空間における景観や動線、器物、肌理、そこに漂う空気、さらに地理的環境などは、その空間の使用目的や設計思想、施工工芸などと関わっている。さらにその当時の政治や権力、統治、経済、消費、文化、流行、内面の欲求などといった複合的な要素と、そこから生まれる需要や支配などともつながる。したがって、空間描写という写真のジャンルを応用して歴史的空間の建造物や器物、痕跡や雰囲気に焦点を当ててみた時、そこに付着している多重な寓意を通して、美学の実践を兼ね備えた写真を手掛かりに、景観をさらに直視し、歴史に接近して新たな時代を構築できるのではないだろうか。
「安康接待室」は、1980年に当時の韓国の全斗煥(チョン‧ドゥファン)政権が、光州で発生した民主化運動(光州事件)を軍事的に鎮圧した時の、「華やかな休暇(Splendid Holiday)」という行動コードネームを思い起こさせる。一見何の問題もなさそうな美しいコードネームの背後には、いまだに明らかにされていない惨烈な歴史が隠されており、現在から見ると、実に荒唐無稽で滑稽でさえある。同じように「安康接待室」という名称は、「安康のどこか」にある、賓客を接待する政府のレセプションルームをイメージさせるが、これも実は目くらましなのである。ここは当時の司法行政部に属する調査局が、1973年に今の新北市の安坑の山の中に建てたもので、1970~80年代に、思想犯や政治犯を監禁し、拷問を行なう尋問型の監獄だったのである。戒厳令下の台湾において、調査局と警備総司令部軍法処が共用する、当時では最も近代的な設備が整った監禁と尋問のための施設だった。ここにはかつて、著名な作家である柏楊やラジオパーソナリティの崔小萍、企業家の楊金梅、それに高雄美麗島事件の当事者などが監禁されていたため、当時多くの尋問型監獄があった中でも「安康接待室」は世界的に知名度が高く、1987年に戒厳令が解除されてからようやく使用が終了した。

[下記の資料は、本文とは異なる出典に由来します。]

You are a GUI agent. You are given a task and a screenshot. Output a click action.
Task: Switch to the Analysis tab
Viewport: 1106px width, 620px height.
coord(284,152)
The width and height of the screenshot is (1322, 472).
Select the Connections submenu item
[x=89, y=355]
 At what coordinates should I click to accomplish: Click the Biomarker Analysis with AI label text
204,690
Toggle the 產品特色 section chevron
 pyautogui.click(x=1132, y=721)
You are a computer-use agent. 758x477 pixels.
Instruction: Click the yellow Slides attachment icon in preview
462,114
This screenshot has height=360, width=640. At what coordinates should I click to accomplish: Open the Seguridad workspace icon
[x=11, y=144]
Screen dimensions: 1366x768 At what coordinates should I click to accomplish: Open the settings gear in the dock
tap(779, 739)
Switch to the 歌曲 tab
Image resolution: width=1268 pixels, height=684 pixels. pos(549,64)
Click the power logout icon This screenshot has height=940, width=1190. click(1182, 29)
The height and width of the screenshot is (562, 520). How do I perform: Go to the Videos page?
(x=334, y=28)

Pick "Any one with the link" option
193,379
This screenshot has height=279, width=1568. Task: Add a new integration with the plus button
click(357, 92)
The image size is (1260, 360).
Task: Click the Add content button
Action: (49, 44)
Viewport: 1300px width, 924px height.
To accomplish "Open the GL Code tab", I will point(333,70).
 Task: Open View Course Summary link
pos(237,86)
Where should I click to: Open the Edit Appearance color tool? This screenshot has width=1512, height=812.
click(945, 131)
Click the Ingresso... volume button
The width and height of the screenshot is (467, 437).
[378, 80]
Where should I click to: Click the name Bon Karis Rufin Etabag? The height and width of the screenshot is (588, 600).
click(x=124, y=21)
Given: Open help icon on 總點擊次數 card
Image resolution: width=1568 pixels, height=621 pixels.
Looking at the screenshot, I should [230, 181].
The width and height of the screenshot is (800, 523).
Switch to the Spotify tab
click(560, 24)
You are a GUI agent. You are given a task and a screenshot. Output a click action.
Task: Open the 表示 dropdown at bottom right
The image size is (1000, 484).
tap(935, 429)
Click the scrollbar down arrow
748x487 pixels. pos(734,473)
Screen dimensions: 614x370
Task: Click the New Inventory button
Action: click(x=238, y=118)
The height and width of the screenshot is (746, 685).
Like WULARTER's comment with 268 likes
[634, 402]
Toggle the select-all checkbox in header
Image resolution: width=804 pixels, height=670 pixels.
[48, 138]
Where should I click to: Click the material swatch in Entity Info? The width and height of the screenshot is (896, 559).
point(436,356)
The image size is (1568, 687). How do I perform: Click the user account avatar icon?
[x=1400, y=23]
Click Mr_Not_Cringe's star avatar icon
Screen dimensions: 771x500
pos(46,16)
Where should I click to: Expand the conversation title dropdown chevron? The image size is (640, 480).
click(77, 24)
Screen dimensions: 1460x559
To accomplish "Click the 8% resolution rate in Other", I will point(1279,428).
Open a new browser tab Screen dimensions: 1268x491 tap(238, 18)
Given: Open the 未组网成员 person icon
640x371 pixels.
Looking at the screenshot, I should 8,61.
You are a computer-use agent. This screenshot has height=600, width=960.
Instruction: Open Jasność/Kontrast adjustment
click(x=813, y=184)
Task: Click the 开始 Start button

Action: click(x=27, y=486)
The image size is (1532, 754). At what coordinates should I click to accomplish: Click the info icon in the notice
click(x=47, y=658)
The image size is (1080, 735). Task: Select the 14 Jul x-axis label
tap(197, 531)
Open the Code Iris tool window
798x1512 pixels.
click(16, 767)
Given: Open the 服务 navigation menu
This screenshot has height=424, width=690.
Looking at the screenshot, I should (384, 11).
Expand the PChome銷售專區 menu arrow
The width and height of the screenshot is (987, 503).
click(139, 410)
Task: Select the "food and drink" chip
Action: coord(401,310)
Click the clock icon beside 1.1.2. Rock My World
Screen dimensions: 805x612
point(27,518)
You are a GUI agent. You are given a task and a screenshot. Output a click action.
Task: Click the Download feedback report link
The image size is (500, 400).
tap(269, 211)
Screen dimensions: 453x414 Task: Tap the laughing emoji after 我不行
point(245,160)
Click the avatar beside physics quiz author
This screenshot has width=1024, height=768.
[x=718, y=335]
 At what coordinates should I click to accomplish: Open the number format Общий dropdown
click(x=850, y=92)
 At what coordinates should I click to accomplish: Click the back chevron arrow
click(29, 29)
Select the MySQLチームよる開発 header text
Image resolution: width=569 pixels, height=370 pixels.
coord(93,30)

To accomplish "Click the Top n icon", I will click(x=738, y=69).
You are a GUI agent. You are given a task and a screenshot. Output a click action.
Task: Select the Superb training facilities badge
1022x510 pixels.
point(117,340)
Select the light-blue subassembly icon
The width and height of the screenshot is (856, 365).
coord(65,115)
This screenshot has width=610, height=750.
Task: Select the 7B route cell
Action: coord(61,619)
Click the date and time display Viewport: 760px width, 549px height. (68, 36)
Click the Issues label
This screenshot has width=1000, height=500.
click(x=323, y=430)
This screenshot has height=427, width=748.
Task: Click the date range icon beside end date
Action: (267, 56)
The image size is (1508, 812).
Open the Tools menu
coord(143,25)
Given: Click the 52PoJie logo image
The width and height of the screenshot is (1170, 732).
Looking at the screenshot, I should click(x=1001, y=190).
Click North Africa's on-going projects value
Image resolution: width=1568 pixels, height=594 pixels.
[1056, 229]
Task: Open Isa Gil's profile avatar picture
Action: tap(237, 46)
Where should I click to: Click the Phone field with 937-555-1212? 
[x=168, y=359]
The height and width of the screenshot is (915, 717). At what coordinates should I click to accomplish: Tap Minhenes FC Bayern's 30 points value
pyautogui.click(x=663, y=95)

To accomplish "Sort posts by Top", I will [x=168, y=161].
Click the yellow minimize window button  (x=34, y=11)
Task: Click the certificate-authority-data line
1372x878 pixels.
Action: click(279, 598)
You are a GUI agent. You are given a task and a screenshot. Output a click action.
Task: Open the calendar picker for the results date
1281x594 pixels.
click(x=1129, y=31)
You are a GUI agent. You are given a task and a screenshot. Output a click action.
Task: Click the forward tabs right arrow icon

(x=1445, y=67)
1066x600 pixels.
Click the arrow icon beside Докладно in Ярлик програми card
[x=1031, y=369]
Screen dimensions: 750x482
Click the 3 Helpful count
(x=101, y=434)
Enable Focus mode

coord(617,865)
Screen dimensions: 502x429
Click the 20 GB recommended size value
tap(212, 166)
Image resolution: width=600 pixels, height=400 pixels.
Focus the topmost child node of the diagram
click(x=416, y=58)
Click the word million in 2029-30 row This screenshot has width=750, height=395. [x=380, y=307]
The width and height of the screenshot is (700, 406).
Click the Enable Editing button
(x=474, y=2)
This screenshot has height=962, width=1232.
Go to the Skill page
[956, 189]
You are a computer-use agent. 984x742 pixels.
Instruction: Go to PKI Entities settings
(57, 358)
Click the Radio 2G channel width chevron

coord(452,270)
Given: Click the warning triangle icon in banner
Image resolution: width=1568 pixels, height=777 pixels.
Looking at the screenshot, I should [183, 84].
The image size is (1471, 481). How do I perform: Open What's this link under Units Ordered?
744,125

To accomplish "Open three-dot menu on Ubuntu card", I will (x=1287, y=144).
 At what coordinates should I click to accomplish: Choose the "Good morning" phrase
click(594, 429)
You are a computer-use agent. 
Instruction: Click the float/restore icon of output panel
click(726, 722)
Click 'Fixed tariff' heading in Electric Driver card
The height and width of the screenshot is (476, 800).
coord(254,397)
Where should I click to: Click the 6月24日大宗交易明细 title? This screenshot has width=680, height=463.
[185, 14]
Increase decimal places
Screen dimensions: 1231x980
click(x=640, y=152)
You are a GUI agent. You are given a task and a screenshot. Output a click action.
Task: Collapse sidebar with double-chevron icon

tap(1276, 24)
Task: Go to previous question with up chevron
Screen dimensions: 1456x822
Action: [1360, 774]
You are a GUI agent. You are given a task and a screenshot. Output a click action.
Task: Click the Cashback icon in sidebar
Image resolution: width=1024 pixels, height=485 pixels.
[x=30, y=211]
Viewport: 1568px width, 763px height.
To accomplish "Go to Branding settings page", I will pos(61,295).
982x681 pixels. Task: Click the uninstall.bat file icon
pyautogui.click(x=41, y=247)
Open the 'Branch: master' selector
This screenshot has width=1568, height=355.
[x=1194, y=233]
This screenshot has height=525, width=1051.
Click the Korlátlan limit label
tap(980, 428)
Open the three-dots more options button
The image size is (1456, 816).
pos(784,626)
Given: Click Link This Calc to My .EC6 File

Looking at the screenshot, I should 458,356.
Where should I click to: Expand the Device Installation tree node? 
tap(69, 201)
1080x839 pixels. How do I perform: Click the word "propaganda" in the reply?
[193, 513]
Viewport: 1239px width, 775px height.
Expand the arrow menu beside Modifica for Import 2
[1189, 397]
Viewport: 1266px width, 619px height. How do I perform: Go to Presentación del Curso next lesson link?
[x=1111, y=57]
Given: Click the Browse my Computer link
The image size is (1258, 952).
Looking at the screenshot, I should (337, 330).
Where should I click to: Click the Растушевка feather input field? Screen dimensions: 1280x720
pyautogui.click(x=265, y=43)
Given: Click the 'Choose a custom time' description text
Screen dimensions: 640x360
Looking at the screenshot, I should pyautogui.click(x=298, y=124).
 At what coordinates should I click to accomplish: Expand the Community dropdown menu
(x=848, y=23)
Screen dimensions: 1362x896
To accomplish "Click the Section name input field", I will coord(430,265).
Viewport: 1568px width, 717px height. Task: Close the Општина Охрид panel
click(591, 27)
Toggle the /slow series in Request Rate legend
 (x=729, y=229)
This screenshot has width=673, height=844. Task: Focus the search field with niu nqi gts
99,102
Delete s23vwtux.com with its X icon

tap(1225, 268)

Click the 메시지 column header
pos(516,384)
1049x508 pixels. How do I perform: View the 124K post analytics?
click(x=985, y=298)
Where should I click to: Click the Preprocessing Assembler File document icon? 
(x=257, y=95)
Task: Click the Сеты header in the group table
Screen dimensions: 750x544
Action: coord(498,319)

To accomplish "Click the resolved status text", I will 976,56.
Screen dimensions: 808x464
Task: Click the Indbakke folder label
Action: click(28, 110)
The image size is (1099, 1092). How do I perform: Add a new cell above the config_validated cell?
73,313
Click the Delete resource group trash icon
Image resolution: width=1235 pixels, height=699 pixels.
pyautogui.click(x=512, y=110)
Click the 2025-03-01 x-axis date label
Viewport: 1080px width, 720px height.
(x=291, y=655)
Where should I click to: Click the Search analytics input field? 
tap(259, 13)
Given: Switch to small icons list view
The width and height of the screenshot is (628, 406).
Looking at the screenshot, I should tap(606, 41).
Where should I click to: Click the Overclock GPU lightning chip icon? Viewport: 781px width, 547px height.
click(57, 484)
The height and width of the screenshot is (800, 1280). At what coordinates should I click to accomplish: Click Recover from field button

川沿いの山の上にある「安康接待室」は、そのランドスケープも建築物も比較的よく保存されている。入口は一ヶ所しかなく、周囲は密集した植物や斜面に囲まれ、門の横には警備員の詰所がある。高台という位置と周囲の環境によって巧みに隔絶され隠されている。外部から遠く隔てられたこの地を故意に選んだことは明らかであろう。警備員の詰所と庭の奥には、山の斜面を利用して建てられた4棟の平屋があり、それぞれ監禁、尋問、事務および生活に用いられていた。そのうち山肌の比較的高いところにある尋問用の建物と、比較的低いところに建てられた監禁用の建物との間は地下道でつながっており、間には鉄の扉がある。こうすることで隠蔽性は一層高まり、尋問に便利であるだけでなく、被監禁者には強大な心理的ストレスをあたえ、また正常な時空の感覚を失わせるものでもある。
今日、台湾の民主化は進んだが、「安康接待室」は歴史の大きな流れの中で数十年にわたって放置されてきた。法の支配と人権意識が高まる中、あの時代の暗黒の歴史の回顧と再構築が各方面から進められている。今後、私たちは歴史を直視し、継続的にそれを発掘して思考し、そこから教訓を得ることで、はじめて真の和解を経て、手を取り合って前進することができるだろう。ここの剥がれ落ちて斑になった石綿瓦や、ぞっとするような声が響く地下道、樹木の気根が絡みついた監禁棟、腐食して崩れ落ちた窓格子、ぶ厚く重たい扉、湿気を帯びてカビの生えた壁、薄暗く陰気な廊下などから、かすかに感じられる地場とそこにいるかのような魂が、あの恐怖の時代に成し遂げられなかった志への無念や、無実と不平の叫びをあげているように感じられる。